→ EXERCISE MATERIAL:
● ● ● ● ●
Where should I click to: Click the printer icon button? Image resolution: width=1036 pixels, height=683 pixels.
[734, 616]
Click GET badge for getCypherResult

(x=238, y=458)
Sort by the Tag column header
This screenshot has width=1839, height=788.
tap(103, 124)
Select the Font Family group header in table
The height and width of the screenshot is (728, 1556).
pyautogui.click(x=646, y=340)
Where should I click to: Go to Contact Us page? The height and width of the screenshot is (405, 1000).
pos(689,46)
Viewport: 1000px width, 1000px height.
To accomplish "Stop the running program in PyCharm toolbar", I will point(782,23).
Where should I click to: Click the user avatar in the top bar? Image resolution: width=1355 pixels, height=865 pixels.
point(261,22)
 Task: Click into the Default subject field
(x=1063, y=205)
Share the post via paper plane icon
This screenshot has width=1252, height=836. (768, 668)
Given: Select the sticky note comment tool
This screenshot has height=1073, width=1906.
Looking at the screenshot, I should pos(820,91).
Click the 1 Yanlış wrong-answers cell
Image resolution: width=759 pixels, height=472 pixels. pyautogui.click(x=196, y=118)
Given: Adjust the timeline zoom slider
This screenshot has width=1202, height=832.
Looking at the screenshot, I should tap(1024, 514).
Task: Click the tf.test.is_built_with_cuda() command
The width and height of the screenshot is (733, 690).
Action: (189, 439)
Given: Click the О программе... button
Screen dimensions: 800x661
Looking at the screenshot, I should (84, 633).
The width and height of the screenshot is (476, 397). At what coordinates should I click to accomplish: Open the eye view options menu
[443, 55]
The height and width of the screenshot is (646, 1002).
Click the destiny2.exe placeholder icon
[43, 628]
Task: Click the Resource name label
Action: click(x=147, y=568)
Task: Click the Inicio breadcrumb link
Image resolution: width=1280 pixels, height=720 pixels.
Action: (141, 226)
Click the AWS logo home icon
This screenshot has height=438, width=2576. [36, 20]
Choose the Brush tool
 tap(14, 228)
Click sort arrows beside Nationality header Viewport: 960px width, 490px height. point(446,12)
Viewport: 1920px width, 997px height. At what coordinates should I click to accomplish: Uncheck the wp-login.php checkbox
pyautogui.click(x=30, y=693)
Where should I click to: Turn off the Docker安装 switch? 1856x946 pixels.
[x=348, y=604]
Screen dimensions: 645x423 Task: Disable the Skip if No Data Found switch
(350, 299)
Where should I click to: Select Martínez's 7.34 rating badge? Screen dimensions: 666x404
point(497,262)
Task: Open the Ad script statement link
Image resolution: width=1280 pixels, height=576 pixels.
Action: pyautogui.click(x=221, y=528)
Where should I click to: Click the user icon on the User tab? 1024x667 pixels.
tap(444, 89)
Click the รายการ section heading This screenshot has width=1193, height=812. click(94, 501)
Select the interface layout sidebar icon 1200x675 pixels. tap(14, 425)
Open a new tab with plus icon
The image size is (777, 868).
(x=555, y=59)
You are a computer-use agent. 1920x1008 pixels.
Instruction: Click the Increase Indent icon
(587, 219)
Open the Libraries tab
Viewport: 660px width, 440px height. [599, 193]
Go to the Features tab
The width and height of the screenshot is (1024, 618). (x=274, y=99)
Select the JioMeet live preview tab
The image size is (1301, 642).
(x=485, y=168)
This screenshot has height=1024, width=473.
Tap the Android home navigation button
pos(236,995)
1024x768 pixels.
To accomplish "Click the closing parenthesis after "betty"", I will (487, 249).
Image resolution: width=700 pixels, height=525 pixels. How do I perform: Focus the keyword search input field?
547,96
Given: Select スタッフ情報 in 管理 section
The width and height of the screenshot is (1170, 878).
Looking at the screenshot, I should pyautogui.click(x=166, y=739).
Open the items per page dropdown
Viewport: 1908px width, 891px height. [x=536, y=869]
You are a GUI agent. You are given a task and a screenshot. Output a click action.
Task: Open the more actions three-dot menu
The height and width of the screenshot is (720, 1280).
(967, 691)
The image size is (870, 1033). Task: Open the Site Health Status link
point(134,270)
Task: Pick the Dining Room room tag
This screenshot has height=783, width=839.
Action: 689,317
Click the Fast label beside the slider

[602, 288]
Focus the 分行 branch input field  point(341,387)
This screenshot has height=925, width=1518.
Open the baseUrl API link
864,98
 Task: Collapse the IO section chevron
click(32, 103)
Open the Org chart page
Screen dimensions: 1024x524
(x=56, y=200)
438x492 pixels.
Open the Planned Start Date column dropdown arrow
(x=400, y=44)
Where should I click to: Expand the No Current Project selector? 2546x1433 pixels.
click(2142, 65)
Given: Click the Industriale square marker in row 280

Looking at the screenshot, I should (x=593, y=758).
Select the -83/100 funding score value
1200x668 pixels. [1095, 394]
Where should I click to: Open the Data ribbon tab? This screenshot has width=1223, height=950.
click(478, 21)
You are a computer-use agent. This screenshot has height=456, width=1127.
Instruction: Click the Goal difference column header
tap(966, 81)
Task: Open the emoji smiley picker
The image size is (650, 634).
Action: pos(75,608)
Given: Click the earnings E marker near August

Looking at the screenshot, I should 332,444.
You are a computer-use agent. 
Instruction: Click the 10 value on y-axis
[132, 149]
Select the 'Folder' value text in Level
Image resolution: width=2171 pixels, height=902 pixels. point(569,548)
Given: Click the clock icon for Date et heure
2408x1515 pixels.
● ● ● ● ●
→ TASK PROMPT: Produce the whole listing again, exactly as it reads above.

→ EXERCISE OUTPUT:
Where should I click to: Click the printer icon button? Image resolution: width=1036 pixels, height=683 pixels.
[734, 616]
Click GET badge for getCypherResult

(x=238, y=458)
Sort by the Tag column header
This screenshot has width=1839, height=788.
tap(103, 124)
Select the Font Family group header in table
The height and width of the screenshot is (728, 1556).
pyautogui.click(x=646, y=340)
Where should I click to: Go to Contact Us page? The height and width of the screenshot is (405, 1000).
pos(689,46)
Viewport: 1000px width, 1000px height.
To accomplish "Stop the running program in PyCharm toolbar", I will point(782,23).
Where should I click to: Click the user avatar in the top bar? Image resolution: width=1355 pixels, height=865 pixels.
point(261,22)
 Task: Click into the Default subject field
(x=1063, y=205)
Share the post via paper plane icon
This screenshot has width=1252, height=836. (768, 668)
Given: Select the sticky note comment tool
This screenshot has height=1073, width=1906.
Looking at the screenshot, I should pos(820,91).
Click the 1 Yanlış wrong-answers cell
Image resolution: width=759 pixels, height=472 pixels. pyautogui.click(x=196, y=118)
Given: Adjust the timeline zoom slider
This screenshot has width=1202, height=832.
Looking at the screenshot, I should tap(1024, 514).
Task: Click the tf.test.is_built_with_cuda() command
The width and height of the screenshot is (733, 690).
Action: (189, 439)
Given: Click the О программе... button
Screen dimensions: 800x661
Looking at the screenshot, I should (84, 633).
The width and height of the screenshot is (476, 397). At what coordinates should I click to accomplish: Open the eye view options menu
[443, 55]
The height and width of the screenshot is (646, 1002).
Click the destiny2.exe placeholder icon
[43, 628]
Task: Click the Resource name label
Action: click(x=147, y=568)
Task: Click the Inicio breadcrumb link
Image resolution: width=1280 pixels, height=720 pixels.
Action: (141, 226)
Click the AWS logo home icon
This screenshot has height=438, width=2576. [36, 20]
Choose the Brush tool
 tap(14, 228)
Click sort arrows beside Nationality header Viewport: 960px width, 490px height. point(446,12)
Viewport: 1920px width, 997px height. At what coordinates should I click to accomplish: Uncheck the wp-login.php checkbox
pyautogui.click(x=30, y=693)
Where should I click to: Turn off the Docker安装 switch? 1856x946 pixels.
[x=348, y=604]
Screen dimensions: 645x423 Task: Disable the Skip if No Data Found switch
(350, 299)
Where should I click to: Select Martínez's 7.34 rating badge? Screen dimensions: 666x404
point(497,262)
Task: Open the Ad script statement link
Image resolution: width=1280 pixels, height=576 pixels.
Action: pyautogui.click(x=221, y=528)
Where should I click to: Click the user icon on the User tab? 1024x667 pixels.
tap(444, 89)
Click the รายการ section heading This screenshot has width=1193, height=812. click(94, 501)
Select the interface layout sidebar icon 1200x675 pixels. tap(14, 425)
Open a new tab with plus icon
The image size is (777, 868).
(x=555, y=59)
You are a computer-use agent. 1920x1008 pixels.
Instruction: Click the Increase Indent icon
(587, 219)
Open the Libraries tab
Viewport: 660px width, 440px height. [599, 193]
Go to the Features tab
The width and height of the screenshot is (1024, 618). (x=274, y=99)
Select the JioMeet live preview tab
The image size is (1301, 642).
(x=485, y=168)
This screenshot has height=1024, width=473.
Tap the Android home navigation button
pos(236,995)
1024x768 pixels.
To accomplish "Click the closing parenthesis after "betty"", I will (487, 249).
Image resolution: width=700 pixels, height=525 pixels. How do I perform: Focus the keyword search input field?
547,96
Given: Select スタッフ情報 in 管理 section
The width and height of the screenshot is (1170, 878).
Looking at the screenshot, I should pyautogui.click(x=166, y=739).
Open the items per page dropdown
Viewport: 1908px width, 891px height. [x=536, y=869]
You are a GUI agent. You are given a task and a screenshot. Output a click action.
Task: Open the more actions three-dot menu
The height and width of the screenshot is (720, 1280).
(967, 691)
The image size is (870, 1033). Task: Open the Site Health Status link
point(134,270)
Task: Pick the Dining Room room tag
This screenshot has height=783, width=839.
Action: 689,317
Click the Fast label beside the slider

[602, 288]
Focus the 分行 branch input field  point(341,387)
This screenshot has height=925, width=1518.
Open the baseUrl API link
864,98
 Task: Collapse the IO section chevron
click(32, 103)
Open the Org chart page
Screen dimensions: 1024x524
(x=56, y=200)
438x492 pixels.
Open the Planned Start Date column dropdown arrow
(x=400, y=44)
Where should I click to: Expand the No Current Project selector? 2546x1433 pixels.
click(2142, 65)
Given: Click the Industriale square marker in row 280

Looking at the screenshot, I should (x=593, y=758).
Select the -83/100 funding score value
1200x668 pixels. [1095, 394]
Where should I click to: Open the Data ribbon tab? This screenshot has width=1223, height=950.
click(478, 21)
You are a computer-use agent. This screenshot has height=456, width=1127.
Instruction: Click the Goal difference column header
tap(966, 81)
Task: Open the emoji smiley picker
The image size is (650, 634).
Action: pos(75,608)
Given: Click the earnings E marker near August

Looking at the screenshot, I should 332,444.
You are a computer-use agent. 
Instruction: Click the 10 value on y-axis
[132, 149]
Select the 'Folder' value text in Level
Image resolution: width=2171 pixels, height=902 pixels. point(569,548)
Given: Click the clock icon for Date et heure
2408x1515 pixels.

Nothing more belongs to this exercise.